Toxic Convenience: The hidden costs of forever chemicals in stain- and water-resistant products
Implications—PFAS in Our Lives
Our tests have found that manufacturers continue to use PFAS widely in apparel and home furnishings. At the same time, we found similar products made without the use of PFAS in each product category.
Surprisingly, the tests revealed widespread use not only of the newer PFAS whose use the chemical industry acknowledges, but also the older PFAS banned in some countries.
This continued use of PFAS has unfortunate implications for communities where PFAS are manufactured and/or applied to textiles, for children and adults living, learning, or working where PFAS-treated items are present, and for communities whose drinking water may be contaminated by landfills leaching PFAS from textiles.
How the Chemicals We Found May Harm Us
6:2 FTOH is the chemical we detected with the highest overall abundance (nearly 50% of detected PFAS) and was present in 37% of the products we sampled, at concentrations up to 2,300 parts per billion (ppb). This chemical is an expected breakdown product of the side-chain fluorinated polymers typically used as surface treatments and together with the detection of fluorine is an indication of the use of this type of polymer. After 6:2 FTOH detaches from the polymer, it in turn breaks down to form persistent PFAS including PFHxA and PFHpA. In 2020, U.S. Food and Drug Administration (FDA) scientists reviewed the toxicity of 6:2 FTOH. They described evidence from laboratory studies that 6:2 FTOH exposure results in effects including kidney and liver degeneration; impacts on thymus and spleen, key immune system organs; developmental effects including decreased survival of young and reduced growth during lactation; and indications of possible carcinogenicity. Shortly after the publication of this review, FDA announced industry’s voluntary withdrawal of food packaging treatments containing this chemical. As our testing shows, however, 6:2 FTOH is still widely present in surface treatments used on textiles.
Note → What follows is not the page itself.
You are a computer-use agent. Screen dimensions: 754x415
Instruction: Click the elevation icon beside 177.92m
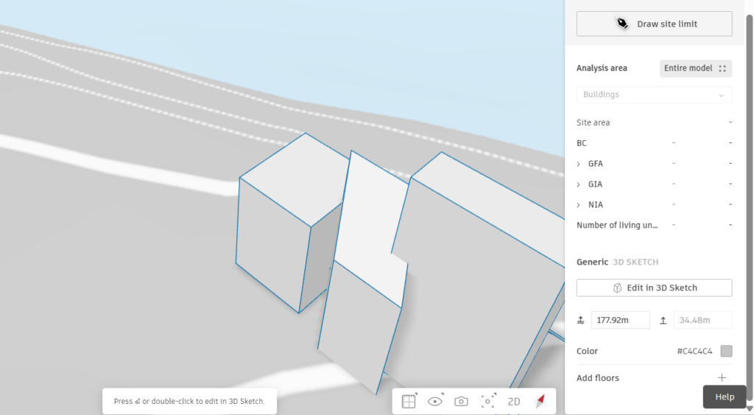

Surprisingly, this older PFAS was also highly abundant, second only to 6:2 FTOH and detected in 33% of products and at concentrations up to 950 ppb. Its abundance indicates that many textile manufacturers have continued to rely on older PFAS banned in other countries and phased out by U.S. manufacturers. As a result, U.S. residents have continued exposure to 8:2 FTOH and its breakdown products, which include PFOA and PFNA. These compounds are well-established as toxic and bioaccumulative, with estimated half-lives in people of two to 10 years for PFOA and 2.5 to 4.3 years for PFNA. Potential toxic effects of PFOA include harm to the immune system, increased cholesterol, and cancer; and for PFNA, they include increased cholesterol and decreased antibody response to vaccines.
PFOA, PFHxA, PFBA and other persistent PFAS
PFOA, PFHxA, PFBA and other persistent PFAS were found in 48% of the products. Detected in 28% of the products, PFOA was the most abundant persistent PFAS overall in terms of concentrations, followed by PFBA (12% of products) and PFHxA (37% of products). PFOA was present at a relatively high concentration in the pants we purchased at Walmart (29 ppb) and a tablecloth purchased at TJX (HomeGoods) (38 ppb). The new-generation compounds such as PFHxA and PFBA have not been as well-studied as PFOA, but laboratory studies found effects including developmental delays and litter loss (PFBA), stillborn offspring (PFHxA), kidney degeneration (PFHxA), damage to liver function (PFHxA), and effects on lipid metabolism (PFBA, PFHxA, and others).